Factors Influencing Liquidity
• Market Depth: The number and size of buy and sell orders in the market. A market with great depth has a large number of orders waiting to be executed, meaning that even large trade orders can be absorbed without causing significant price fluctuations, indicating good liquidity.
• Number of Participants: A large number of traders participating in the market will bring more buy and sell orders, increasing market liquidity. Mainstream cryptocurrencies like Bitcoin, due to the global participation of many investors, have relatively good trading liquidity.
• Asset Recognition and Reputation: Highly recognized and widely accepted assets, such as Ethereum, usually have better liquidity because investors are more willing to hold and trade such assets.

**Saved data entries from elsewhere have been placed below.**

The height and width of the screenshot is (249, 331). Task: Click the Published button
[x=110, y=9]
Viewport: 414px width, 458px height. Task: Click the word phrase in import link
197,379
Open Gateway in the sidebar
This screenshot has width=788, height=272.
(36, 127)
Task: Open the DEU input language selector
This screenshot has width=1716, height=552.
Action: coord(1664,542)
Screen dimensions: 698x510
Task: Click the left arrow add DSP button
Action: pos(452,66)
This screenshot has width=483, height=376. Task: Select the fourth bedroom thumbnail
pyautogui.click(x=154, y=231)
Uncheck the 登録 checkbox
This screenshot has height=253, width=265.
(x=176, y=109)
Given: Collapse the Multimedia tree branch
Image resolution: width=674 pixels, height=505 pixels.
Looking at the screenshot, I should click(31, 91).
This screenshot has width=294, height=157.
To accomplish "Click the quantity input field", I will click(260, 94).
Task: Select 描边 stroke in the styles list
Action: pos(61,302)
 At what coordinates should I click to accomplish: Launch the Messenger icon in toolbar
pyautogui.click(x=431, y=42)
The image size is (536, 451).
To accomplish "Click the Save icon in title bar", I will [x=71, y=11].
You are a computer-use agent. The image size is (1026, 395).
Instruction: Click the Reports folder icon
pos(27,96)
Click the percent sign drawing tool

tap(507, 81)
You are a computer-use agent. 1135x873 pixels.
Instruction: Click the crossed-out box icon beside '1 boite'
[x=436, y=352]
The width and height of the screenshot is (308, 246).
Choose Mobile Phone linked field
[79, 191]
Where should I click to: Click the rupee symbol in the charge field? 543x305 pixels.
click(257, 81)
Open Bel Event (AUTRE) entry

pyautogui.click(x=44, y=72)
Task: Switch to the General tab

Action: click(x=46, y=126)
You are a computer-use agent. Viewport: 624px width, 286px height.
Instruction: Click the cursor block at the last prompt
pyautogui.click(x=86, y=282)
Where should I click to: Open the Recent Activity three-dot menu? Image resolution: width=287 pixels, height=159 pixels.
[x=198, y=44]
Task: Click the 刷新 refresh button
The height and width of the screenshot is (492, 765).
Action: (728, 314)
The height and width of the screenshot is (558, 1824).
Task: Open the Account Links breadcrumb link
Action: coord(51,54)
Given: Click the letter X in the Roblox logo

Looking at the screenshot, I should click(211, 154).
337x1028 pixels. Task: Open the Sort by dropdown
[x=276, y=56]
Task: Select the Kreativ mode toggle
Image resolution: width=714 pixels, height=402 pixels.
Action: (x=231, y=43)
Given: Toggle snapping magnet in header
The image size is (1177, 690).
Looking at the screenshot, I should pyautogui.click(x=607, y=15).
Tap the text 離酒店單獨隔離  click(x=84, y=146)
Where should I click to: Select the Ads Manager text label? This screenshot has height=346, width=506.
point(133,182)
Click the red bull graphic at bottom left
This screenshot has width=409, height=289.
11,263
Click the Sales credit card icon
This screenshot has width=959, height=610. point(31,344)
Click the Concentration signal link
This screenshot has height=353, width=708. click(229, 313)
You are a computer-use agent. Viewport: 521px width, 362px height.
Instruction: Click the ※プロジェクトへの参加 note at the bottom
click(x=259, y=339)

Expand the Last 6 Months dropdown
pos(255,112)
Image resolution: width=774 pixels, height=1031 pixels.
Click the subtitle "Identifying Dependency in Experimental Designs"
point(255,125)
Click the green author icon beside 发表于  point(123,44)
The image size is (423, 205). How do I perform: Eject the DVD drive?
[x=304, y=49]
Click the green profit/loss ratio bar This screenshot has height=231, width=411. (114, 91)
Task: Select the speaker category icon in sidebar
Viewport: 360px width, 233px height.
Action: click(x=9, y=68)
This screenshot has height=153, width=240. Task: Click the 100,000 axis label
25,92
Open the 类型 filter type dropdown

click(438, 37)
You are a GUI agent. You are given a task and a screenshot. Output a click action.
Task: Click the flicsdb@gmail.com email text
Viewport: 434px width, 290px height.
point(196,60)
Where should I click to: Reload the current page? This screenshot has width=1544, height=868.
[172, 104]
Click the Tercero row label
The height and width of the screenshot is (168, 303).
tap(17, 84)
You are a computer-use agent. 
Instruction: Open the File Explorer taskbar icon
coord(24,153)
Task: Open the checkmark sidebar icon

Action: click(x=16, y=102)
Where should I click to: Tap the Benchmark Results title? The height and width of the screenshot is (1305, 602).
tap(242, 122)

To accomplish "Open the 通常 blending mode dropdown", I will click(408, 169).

In cryptocurrency trading, trading liquidity is crucial for investors and traders as it directly affects the execution efficiency and cost of trades.
The #交易对 trading pair is a trading combination in digital currency trading, consisting of two different digital currencies or one digital currency paired with one fiat currency, used to represent two assets that can be exchanged for each other. For example, on the Binance exchange, BTC/USDT is a common trading pair, representing the exchange relationship between Bitcoin (BTC) and Tether (USDT). Traders can use this trading pair to buy BTC with USDT or sell BTC to exchange for USDT.
Here are some common types of trading pairs:
• Mainstream currency trading pairs: Such as BTC/USD, ETH/USD, etc., consisting of mainstream digital currencies like Bitcoin and Ethereum with fiat currencies like the US dollar, these pairs are relatively active and closely watched.
• Stablecoin trading pairs: Like USDC/BTC, DAI/ETH, etc., combinations of stablecoins with other digital currencies. Due to the relatively stable value of stablecoins, they are often used for hedging or as an intermediary medium for trading.
• Altcoin trading pairs: For example, LTC/BTC, XRP/ETH, etc., are trading pairs between other digital currencies outside of mainstream currencies. The price fluctuations of these trading pairs are usually larger and have higher speculation.